EL CRISTAL VERDE CON QUE SE MIRA
Llegó un nuevo invierno. Y lo hizo como acostumbra, sin
previo aviso, dándole a mi adorable otoño con la puerta en las narices. ¡Ah! Es
duro hasta entrando en escena. Pero no me ha de arredrar pues, a mi edad, aún
me quedan redaños y algún as en la manga… Ya saben ustedes lo que esos, tan
típicos y tan certeros refranes que llenan la vida de nuestra España, dicen:
“Más sabe el diablo por viejo que por diablo” y yo, que de diablo lo tengo
todo, edad, saber, gobierno, rabo y cuernos… ¡Bueno! Estos dos últimos apéndices
mejor dejarlos en una dudosa incertidumbre; al fin y al cabo, no todos los
demonios tienen que tener las mismas “virtudes”. Pero, perdonadme, que me voy
derrapando en las curvas de mi inseguro caminar.

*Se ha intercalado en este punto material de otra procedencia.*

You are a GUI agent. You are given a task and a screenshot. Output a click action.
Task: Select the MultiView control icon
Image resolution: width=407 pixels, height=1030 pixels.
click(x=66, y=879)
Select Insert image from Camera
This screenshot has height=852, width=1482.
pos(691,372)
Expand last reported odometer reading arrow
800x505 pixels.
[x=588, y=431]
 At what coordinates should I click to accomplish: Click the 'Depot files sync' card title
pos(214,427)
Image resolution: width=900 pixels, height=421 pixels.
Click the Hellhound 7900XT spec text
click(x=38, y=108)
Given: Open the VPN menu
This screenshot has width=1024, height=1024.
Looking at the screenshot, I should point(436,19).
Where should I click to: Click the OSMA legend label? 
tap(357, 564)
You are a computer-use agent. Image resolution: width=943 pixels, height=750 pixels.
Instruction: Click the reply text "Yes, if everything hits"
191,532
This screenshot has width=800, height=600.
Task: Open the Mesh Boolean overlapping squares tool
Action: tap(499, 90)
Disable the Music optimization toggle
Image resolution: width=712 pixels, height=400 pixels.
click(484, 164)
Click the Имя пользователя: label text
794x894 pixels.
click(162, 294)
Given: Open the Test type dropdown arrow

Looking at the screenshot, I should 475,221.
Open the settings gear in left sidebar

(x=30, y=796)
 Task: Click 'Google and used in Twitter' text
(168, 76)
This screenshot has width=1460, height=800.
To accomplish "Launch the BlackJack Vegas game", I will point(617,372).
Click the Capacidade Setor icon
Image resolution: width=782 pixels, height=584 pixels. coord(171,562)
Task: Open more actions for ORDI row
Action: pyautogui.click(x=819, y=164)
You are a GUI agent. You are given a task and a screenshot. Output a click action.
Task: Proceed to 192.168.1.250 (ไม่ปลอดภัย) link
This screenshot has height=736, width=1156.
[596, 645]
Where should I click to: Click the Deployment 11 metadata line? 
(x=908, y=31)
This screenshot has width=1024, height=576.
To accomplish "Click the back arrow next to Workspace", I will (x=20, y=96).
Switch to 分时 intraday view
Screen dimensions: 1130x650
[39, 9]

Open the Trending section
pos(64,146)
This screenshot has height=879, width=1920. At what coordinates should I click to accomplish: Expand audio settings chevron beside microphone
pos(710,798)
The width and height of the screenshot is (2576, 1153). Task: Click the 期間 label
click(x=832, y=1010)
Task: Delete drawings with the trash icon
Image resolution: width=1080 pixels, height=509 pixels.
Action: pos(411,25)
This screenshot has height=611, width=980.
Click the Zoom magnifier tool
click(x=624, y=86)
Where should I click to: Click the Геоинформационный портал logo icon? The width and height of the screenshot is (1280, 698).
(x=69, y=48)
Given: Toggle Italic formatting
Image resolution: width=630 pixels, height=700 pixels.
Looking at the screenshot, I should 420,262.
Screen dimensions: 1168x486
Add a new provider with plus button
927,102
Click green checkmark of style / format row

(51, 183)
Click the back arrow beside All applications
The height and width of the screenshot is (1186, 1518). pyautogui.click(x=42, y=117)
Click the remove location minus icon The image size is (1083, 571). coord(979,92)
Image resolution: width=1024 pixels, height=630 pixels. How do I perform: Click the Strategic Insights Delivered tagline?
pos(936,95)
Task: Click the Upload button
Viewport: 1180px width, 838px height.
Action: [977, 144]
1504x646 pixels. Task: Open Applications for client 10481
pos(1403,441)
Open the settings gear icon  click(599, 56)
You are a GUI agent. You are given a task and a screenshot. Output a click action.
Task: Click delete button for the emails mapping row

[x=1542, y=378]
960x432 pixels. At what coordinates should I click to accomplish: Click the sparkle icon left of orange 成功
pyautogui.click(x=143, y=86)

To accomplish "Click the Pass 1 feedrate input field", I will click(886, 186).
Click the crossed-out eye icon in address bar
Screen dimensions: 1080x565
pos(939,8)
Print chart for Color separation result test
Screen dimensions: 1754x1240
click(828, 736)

Quería hablar de este invierno. Es otro más, lo sé, como sé
que también podría ser el último. ¡No!, no dramatices tus pensamientos al
leerme. Hay que tener siempre los pies en el suelo. De vez en cuando levitar,
sí, pero sin exagerar el vuelo que luego las caídas son muy dolorosas. Y me
abrigo bien, sobre todo con prendas muy ajustadas, que un buen diablo es
conocedor de que más abriga una fina prenda ajustada que un grueso jersey muy
suelto. Yo, por si los refranes fallan, me he puesto ambos y, sobre ellos, para
cubrir mi timidez, un buen abrigo de paño. Y salgo a la vida.
No elegí ni fecha ni hora, solo la voluntad de hacerlo y, al
mirar al cielo, observo que me tocó un buen día. Frío, sí, como el corazón de
un viejo, pero lleno de luz y de fuerza, tanta, que he decidido andar algo más
y acercarme al parque. Está algo lejos, lo sé, y puede que al llegar mis
piernas tiemblen de miedo; de miedo de no alcanzar algún banco donde descansar
estos pesados huesos que soportan mi alma. Y me lanzo sin complejos.
¿Habrá llegado ese viejo? Os preguntaréis algunos. Pues
llegué, llegué y entero; me senté en un frio banco y ahora, sonriendo, observo.
Me gustan estos altos y fuertes árboles que adornan mi
parque; son de hoja perenne, sí, verde intenso todo el año, con un color
esperanza que da sombra en el estío y calidez en estos tiempos. Y he nombrado a
la esperanza, como no. Aún a mi edad esa palabra existe; no como en las hojas
de los árboles, buscando la pervivencia; esa no, que ya he vivido tanto que se
me olvidan hasta los amores, los sufridos y los deseados. Mi esperanza ya solo
la fundo en esa necesidad que tengo de saber. Si no, ¿hacia dónde crecen estos
gigantones vestidos de verde ilusión? ¿Qué buscan por esas alturas? ¿Es que hay
algo más que aún no descubrí?
No creáis que yo espero algo después de la muerte, buscando
la inmortalidad. ¡Por favor! ¿Acaso no he soportado ya suficientes vivencias?
¡No! Quisiera que después de soltar la carga que soporto, hubiese una
oportunidad para entender; sí, solo quiero entender para qué hemos aparecido en
este mundo. Porque no acepto que la aleatoriedad de una evolución caótica haya
conseguido fabricar una mente pensante. Demasiado complejo hasta para este
enormísimo pero inánime universo. El panteísmo se lo dejo a los fenómenos como
Einstein; yo soy algo más simplón y, con una pequeña voluntad suelta por esos
etéreos espacios, ya me doy por satisfecho. Eso sí, que antes de desaparecer
para siempre, tenga a bien enseñarme cómo funciona todo esto. Una vez sabido,
yo le diría: “Y, ahora, déjame descansar en paz” Y me perdería para siempre en
el olvido.
Y levanto la vista y les miro. Fuertes como la voluntad;
flexibles como la bondad; intensos como el amor; así son los árboles de mi
parque, pero hablarles no les hablo, que luego, cuando se levanta la suave
brisa, van cuchicheando de hoja en hoja y, al día siguiente estoy en boca de
toda la ciudad. Sí, ¿no os habíais dado cuenta? Los árboles son los “corre ve y
diles” de la ciudad. Los que a la chita callando, con eso de que ellos siempre
están ahí “porque como no podemos movernos”, se van enterando de todos los
chismes y con dos soplidos de brisa, airean hasta sus propios secretos.
Y, por hoy, ya no os cuento más, que con tanto
hablar, al final sabréis tanto como yo, y eso que no sé nada. Ya me levanto y
me voy; ya, que se me están quedando las posaderas como un carámbano.